List price: £31,995; monthly cost: £439; initial rental: £3950; term: 48 months; annual mileage: 8000
Land Rover Discovery Sport P200 R-Dynamic S
After a recent refresh, the Discovery Sport’s appeal is greater than ever. Packing the premium lustre of a Range Rover into a relatively compact seven-seater with unrivalled off-road ability, it’s a hugely capable family car. Sure, the turbo petrol engine has a lot of work to do, but it’s sufficiently smooth and mated to a hassle-free nine-speed automatic ’box, while the chassis delivers a fine blend of sure-footedness and suppleness on the road. It’s a better 4×4 by far for those who enjoy driving.
List price: £41,370; monthly cost: £382; initial rental: £3445; term: 48 months; annual mileage: 8000
How does leasing work?
A lease is essentially a long-term rental agreement, so you never own the car and, unlike with a PCP, you don’t get the chance to buy it at the end of the term. In many respects, it’s an expensive option, because you never get anything to show for your investment, other than use of the car. But the flip side is that the monthly payments are a lot lower than those of PCPs, as is the initial rental or deposit. Most firms will allow you to vary this, but it’s usually six months up front. And given that so few people decide to buy their car at the end of their PCP anyway, instead swapping into another new car, it’s easily arguable that leasing makes more sense.
What to watch out for
As with all financial matters, whip out your calculator before taking the plunge, so you can make sure that eye-catching monthly rental doesn’t hide some nasty surprises.

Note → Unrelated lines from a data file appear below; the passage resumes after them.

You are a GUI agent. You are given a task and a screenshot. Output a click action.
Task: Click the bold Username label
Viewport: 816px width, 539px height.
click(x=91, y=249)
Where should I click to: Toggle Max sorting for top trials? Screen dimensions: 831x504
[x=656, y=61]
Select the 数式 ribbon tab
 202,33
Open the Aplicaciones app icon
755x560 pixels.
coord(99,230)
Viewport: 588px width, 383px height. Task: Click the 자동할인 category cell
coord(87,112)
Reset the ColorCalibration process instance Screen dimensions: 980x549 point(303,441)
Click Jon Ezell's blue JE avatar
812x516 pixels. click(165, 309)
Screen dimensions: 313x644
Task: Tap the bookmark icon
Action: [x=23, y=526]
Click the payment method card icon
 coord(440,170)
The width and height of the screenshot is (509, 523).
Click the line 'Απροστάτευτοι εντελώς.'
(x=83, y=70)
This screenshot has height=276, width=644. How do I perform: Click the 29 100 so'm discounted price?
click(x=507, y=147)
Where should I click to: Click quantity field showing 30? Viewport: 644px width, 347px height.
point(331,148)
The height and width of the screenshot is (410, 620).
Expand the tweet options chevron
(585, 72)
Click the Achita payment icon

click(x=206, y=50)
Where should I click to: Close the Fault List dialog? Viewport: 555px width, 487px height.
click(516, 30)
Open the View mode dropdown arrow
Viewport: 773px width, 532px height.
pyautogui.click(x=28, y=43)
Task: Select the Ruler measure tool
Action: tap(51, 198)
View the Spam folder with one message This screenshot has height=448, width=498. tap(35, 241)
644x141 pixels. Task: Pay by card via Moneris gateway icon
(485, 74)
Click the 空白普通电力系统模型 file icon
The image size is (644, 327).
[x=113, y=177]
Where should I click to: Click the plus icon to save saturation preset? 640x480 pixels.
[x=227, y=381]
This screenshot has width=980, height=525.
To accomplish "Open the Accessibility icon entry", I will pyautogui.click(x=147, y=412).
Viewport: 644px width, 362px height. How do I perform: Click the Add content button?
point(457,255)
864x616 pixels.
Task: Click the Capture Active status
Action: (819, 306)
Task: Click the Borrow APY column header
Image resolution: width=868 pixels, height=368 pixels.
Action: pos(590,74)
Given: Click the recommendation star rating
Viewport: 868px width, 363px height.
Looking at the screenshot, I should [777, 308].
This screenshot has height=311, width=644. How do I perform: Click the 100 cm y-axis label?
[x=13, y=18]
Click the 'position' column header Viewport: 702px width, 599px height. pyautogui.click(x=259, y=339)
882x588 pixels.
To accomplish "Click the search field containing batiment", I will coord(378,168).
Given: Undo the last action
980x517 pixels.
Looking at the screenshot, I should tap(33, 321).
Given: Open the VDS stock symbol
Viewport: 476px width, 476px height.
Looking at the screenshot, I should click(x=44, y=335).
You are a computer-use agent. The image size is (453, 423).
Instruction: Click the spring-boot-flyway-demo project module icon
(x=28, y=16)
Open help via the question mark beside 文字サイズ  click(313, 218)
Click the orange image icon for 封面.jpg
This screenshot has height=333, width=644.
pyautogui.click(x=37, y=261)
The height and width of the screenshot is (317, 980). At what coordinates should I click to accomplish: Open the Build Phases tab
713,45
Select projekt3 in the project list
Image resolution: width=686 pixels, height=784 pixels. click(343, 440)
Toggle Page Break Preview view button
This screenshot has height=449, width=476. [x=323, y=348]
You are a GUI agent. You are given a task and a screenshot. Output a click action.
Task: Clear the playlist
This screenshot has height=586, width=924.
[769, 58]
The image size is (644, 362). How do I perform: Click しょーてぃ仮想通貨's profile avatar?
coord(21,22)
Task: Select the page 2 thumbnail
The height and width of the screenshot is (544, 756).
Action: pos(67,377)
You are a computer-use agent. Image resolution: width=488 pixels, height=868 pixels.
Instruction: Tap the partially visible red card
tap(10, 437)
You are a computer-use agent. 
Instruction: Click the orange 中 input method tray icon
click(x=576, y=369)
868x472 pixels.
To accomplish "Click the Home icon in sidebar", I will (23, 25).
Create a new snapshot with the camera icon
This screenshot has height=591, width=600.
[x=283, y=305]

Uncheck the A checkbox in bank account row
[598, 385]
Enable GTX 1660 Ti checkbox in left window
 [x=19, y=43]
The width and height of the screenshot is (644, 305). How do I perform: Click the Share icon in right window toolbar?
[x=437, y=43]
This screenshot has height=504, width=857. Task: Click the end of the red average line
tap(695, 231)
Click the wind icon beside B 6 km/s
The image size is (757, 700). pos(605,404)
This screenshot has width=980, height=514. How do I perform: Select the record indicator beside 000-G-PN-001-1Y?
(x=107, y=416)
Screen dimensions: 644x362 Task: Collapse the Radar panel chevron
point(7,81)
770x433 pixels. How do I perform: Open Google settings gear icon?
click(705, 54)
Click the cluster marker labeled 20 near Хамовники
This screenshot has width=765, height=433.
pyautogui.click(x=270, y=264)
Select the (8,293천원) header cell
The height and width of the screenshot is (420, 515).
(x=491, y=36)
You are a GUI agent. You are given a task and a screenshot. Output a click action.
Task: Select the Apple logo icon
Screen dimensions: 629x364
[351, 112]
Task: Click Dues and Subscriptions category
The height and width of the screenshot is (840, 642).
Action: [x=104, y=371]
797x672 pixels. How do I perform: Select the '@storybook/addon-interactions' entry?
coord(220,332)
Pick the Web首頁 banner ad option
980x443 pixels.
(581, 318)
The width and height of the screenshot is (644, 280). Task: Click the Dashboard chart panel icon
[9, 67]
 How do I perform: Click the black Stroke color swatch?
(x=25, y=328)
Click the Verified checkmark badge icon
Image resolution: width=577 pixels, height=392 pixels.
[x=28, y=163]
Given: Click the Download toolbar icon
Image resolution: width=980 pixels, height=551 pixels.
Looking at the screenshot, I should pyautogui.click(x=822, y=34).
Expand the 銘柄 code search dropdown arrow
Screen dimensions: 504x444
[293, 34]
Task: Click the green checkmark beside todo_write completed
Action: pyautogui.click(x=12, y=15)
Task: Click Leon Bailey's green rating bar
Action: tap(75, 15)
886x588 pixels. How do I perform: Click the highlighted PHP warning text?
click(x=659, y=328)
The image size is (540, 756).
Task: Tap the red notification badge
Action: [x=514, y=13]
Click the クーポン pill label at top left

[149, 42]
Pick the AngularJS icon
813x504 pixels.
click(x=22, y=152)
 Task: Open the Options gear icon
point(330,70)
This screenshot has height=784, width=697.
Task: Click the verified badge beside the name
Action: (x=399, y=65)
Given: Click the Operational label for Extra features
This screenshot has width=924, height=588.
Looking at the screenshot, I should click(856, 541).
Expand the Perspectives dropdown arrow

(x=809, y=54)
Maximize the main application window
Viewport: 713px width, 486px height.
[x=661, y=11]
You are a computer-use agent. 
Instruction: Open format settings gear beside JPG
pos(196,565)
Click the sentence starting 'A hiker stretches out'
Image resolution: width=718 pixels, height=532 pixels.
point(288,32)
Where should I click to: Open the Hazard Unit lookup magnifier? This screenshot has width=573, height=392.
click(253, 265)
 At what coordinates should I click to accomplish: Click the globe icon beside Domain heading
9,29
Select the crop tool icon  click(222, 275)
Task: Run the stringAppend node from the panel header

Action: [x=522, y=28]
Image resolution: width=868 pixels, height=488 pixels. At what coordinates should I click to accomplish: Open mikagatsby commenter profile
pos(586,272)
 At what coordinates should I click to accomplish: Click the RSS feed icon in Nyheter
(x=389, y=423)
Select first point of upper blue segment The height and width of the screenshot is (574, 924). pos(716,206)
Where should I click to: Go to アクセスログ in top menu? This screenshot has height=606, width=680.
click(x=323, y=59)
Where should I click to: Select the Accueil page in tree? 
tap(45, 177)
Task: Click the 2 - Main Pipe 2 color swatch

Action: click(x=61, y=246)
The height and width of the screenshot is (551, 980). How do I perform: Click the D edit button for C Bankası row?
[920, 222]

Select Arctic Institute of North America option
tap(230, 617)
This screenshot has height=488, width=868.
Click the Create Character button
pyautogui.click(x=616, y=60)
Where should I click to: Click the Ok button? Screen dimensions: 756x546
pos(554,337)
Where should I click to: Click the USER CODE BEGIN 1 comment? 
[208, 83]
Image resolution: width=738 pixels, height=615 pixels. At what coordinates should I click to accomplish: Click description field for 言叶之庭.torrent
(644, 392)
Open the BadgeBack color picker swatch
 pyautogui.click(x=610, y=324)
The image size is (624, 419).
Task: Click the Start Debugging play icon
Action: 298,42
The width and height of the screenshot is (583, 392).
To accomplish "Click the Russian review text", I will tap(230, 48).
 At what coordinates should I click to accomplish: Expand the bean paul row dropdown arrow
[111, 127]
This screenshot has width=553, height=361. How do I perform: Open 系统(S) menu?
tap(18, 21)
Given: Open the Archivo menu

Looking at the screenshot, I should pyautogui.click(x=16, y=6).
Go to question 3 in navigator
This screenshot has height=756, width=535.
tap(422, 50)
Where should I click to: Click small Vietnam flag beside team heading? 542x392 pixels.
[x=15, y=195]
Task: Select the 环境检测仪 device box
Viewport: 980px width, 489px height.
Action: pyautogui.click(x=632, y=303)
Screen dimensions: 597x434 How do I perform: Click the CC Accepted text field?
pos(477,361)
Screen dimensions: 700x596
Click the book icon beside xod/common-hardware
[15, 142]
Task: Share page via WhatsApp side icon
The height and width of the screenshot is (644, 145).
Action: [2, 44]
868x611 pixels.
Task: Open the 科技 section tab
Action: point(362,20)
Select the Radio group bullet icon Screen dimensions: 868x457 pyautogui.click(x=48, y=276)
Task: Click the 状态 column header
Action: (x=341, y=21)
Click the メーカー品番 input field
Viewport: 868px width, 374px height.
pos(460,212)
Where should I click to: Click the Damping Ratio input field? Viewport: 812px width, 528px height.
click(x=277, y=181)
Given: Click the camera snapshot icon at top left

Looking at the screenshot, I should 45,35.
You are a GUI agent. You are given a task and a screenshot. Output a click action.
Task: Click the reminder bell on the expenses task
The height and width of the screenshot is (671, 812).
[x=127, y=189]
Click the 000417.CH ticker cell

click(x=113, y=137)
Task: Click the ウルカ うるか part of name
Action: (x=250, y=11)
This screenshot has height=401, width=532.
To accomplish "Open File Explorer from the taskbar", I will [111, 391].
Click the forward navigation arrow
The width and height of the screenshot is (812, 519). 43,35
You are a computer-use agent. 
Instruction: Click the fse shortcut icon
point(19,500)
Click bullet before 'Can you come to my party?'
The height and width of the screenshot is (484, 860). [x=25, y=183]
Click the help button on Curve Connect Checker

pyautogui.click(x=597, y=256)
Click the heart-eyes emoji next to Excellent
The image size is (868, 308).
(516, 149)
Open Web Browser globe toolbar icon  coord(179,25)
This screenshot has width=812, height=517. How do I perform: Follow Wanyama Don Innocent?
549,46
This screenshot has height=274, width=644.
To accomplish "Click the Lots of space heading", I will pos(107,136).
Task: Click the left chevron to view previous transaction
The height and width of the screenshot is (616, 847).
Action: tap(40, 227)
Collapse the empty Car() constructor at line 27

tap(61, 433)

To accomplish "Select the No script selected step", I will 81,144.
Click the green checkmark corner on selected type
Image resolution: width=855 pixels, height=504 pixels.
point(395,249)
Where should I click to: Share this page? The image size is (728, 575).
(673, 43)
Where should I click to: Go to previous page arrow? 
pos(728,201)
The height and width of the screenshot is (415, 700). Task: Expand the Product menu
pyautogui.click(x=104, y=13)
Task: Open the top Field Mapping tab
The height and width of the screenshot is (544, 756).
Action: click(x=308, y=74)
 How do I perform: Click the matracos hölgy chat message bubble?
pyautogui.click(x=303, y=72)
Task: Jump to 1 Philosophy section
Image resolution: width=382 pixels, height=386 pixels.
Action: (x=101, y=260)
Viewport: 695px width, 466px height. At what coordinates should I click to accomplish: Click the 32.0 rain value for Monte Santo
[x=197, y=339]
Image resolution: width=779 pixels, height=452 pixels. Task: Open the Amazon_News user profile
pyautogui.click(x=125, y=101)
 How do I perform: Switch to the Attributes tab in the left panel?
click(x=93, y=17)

Bear in mind leasing makes most sense with higher-value vehicles; with city cars and superminis, your total spend would sometimes be near enough the value of the car.
Read the small print, because most will hand out hefty fines if you exceed your agreed mileage limit or return the car damaged. There will also be an admin fee on top of the initial rental, so make sure you know how much you’ll be paying.